§ Problem requirements
Rewrite the listing below with every "Instruction" swapped for "Goal", leaving everything else unchanged.

━━━ Material

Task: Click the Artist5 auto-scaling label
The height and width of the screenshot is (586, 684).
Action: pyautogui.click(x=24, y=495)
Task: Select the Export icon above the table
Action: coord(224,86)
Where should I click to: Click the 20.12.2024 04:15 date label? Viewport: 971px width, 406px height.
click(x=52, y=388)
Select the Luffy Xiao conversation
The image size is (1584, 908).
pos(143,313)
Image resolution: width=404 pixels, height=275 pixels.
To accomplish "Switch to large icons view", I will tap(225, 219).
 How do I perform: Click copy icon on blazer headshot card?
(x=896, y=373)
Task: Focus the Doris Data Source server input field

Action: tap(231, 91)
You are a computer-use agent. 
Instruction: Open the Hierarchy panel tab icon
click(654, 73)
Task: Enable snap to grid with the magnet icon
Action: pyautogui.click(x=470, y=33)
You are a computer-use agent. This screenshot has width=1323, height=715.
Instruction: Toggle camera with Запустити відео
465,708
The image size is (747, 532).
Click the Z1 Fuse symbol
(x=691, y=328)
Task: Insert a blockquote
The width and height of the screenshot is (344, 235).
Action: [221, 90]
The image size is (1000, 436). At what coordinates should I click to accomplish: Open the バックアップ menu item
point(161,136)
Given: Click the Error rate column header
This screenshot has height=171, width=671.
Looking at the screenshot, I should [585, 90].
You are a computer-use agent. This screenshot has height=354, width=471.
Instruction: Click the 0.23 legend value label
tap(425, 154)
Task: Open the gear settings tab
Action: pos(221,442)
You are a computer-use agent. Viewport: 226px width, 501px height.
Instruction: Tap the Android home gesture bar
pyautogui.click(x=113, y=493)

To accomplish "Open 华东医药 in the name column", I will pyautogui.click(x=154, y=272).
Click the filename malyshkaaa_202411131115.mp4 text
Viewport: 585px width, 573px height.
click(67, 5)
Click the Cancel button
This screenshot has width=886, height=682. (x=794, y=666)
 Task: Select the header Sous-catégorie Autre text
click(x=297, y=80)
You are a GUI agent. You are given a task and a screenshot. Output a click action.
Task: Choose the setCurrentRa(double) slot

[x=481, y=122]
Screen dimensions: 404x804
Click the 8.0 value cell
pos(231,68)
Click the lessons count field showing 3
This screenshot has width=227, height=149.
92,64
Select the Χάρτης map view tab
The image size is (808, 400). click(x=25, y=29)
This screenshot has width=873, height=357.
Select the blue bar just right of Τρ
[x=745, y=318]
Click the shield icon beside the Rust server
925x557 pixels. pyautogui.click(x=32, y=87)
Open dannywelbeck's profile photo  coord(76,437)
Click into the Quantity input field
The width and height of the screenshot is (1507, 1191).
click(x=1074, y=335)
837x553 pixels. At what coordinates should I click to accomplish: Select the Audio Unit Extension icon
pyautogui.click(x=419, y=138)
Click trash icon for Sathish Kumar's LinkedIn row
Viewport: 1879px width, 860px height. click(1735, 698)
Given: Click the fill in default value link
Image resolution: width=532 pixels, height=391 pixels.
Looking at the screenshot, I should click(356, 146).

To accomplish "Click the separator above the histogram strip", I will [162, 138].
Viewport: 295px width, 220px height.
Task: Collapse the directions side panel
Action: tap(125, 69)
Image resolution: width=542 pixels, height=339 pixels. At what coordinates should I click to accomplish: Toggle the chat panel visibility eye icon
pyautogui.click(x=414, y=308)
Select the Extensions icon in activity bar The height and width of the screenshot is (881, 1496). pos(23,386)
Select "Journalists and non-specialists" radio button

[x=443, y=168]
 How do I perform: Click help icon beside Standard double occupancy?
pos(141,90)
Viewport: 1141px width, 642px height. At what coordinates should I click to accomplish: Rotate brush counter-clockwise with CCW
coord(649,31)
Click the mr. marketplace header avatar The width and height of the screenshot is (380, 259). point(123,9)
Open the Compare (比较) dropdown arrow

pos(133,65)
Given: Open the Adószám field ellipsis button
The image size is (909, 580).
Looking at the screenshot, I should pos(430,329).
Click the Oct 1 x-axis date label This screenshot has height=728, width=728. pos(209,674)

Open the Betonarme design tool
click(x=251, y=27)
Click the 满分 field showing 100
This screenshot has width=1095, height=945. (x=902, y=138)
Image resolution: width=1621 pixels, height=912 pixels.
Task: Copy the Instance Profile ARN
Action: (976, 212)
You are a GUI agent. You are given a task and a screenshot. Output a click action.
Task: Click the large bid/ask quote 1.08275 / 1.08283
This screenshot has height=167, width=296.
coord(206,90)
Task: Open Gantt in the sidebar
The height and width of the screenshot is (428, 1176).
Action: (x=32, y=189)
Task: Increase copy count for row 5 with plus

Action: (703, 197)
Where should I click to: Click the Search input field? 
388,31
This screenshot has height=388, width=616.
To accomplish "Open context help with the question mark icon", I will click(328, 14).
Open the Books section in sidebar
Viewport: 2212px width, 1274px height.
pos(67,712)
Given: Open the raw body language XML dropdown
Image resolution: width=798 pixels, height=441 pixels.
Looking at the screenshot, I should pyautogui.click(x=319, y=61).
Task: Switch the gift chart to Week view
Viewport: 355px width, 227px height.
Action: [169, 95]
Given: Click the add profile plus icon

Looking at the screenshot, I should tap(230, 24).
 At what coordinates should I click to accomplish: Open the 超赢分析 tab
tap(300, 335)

━━━━━━

§ Answer to the exercise
Task: Click the Artist5 auto-scaling label
The height and width of the screenshot is (586, 684).
Action: pyautogui.click(x=24, y=495)
Task: Select the Export icon above the table
Action: coord(224,86)
Where should I click to: Click the 20.12.2024 04:15 date label? Viewport: 971px width, 406px height.
click(x=52, y=388)
Select the Luffy Xiao conversation
The image size is (1584, 908).
pos(143,313)
Image resolution: width=404 pixels, height=275 pixels.
To accomplish "Switch to large icons view", I will tap(225, 219).
 How do I perform: Click copy icon on blazer headshot card?
(x=896, y=373)
Task: Focus the Doris Data Source server input field

Action: tap(231, 91)
You are a computer-use agent. 
Goal: Open the Hierarchy panel tab icon
click(654, 73)
Task: Enable snap to grid with the magnet icon
Action: pyautogui.click(x=470, y=33)
You are a computer-use agent. This screenshot has width=1323, height=715.
Goal: Toggle camera with Запустити відео
465,708
The image size is (747, 532).
Click the Z1 Fuse symbol
(x=691, y=328)
Task: Insert a blockquote
The width and height of the screenshot is (344, 235).
Action: [221, 90]
The image size is (1000, 436). At what coordinates should I click to accomplish: Open the バックアップ menu item
point(161,136)
Given: Click the Error rate column header
This screenshot has height=171, width=671.
Looking at the screenshot, I should [585, 90].
You are a computer-use agent. This screenshot has height=354, width=471.
Goal: Click the 0.23 legend value label
tap(425, 154)
Task: Open the gear settings tab
Action: pos(221,442)
You are a computer-use agent. Viewport: 226px width, 501px height.
Goal: Tap the Android home gesture bar
pyautogui.click(x=113, y=493)

To accomplish "Open 华东医药 in the name column", I will pyautogui.click(x=154, y=272).
Click the filename malyshkaaa_202411131115.mp4 text
Viewport: 585px width, 573px height.
click(67, 5)
Click the Cancel button
This screenshot has width=886, height=682. (x=794, y=666)
 Task: Select the header Sous-catégorie Autre text
click(x=297, y=80)
You are a GUI agent. You are given a task and a screenshot. Output a click action.
Task: Choose the setCurrentRa(double) slot

[x=481, y=122]
Screen dimensions: 404x804
Click the 8.0 value cell
pos(231,68)
Click the lessons count field showing 3
This screenshot has width=227, height=149.
92,64
Select the Χάρτης map view tab
The image size is (808, 400). click(x=25, y=29)
This screenshot has width=873, height=357.
Select the blue bar just right of Τρ
[x=745, y=318]
Click the shield icon beside the Rust server
925x557 pixels. pyautogui.click(x=32, y=87)
Open dannywelbeck's profile photo  coord(76,437)
Click into the Quantity input field
The width and height of the screenshot is (1507, 1191).
click(x=1074, y=335)
837x553 pixels. At what coordinates should I click to accomplish: Select the Audio Unit Extension icon
pyautogui.click(x=419, y=138)
Click trash icon for Sathish Kumar's LinkedIn row
Viewport: 1879px width, 860px height. click(1735, 698)
Given: Click the fill in default value link
Image resolution: width=532 pixels, height=391 pixels.
Looking at the screenshot, I should click(356, 146).

To accomplish "Click the separator above the histogram strip", I will [162, 138].
Viewport: 295px width, 220px height.
Task: Collapse the directions side panel
Action: tap(125, 69)
Image resolution: width=542 pixels, height=339 pixels. At what coordinates should I click to accomplish: Toggle the chat panel visibility eye icon
pyautogui.click(x=414, y=308)
Select the Extensions icon in activity bar The height and width of the screenshot is (881, 1496). pos(23,386)
Select "Journalists and non-specialists" radio button

[x=443, y=168]
 How do I perform: Click help icon beside Standard double occupancy?
pos(141,90)
Viewport: 1141px width, 642px height. At what coordinates should I click to accomplish: Rotate brush counter-clockwise with CCW
coord(649,31)
Click the mr. marketplace header avatar The width and height of the screenshot is (380, 259). point(123,9)
Open the Compare (比较) dropdown arrow

pos(133,65)
Given: Open the Adószám field ellipsis button
The image size is (909, 580).
Looking at the screenshot, I should pos(430,329).
Click the Oct 1 x-axis date label This screenshot has height=728, width=728. pos(209,674)

Open the Betonarme design tool
click(x=251, y=27)
Click the 满分 field showing 100
This screenshot has width=1095, height=945. (x=902, y=138)
Image resolution: width=1621 pixels, height=912 pixels.
Task: Copy the Instance Profile ARN
Action: (976, 212)
You are a GUI agent. You are given a task and a screenshot. Output a click action.
Task: Click the large bid/ask quote 1.08275 / 1.08283
This screenshot has height=167, width=296.
coord(206,90)
Task: Open Gantt in the sidebar
The height and width of the screenshot is (428, 1176).
Action: (x=32, y=189)
Task: Increase copy count for row 5 with plus

Action: (703, 197)
Where should I click to: Click the Search input field? 
388,31
This screenshot has height=388, width=616.
To accomplish "Open context help with the question mark icon", I will click(328, 14).
Open the Books section in sidebar
Viewport: 2212px width, 1274px height.
pos(67,712)
Given: Open the raw body language XML dropdown
Image resolution: width=798 pixels, height=441 pixels.
Looking at the screenshot, I should pyautogui.click(x=319, y=61).
Task: Switch the gift chart to Week view
Viewport: 355px width, 227px height.
Action: [169, 95]
Given: Click the add profile plus icon

Looking at the screenshot, I should tap(230, 24).
 At what coordinates should I click to accomplish: Open the 超赢分析 tab
tap(300, 335)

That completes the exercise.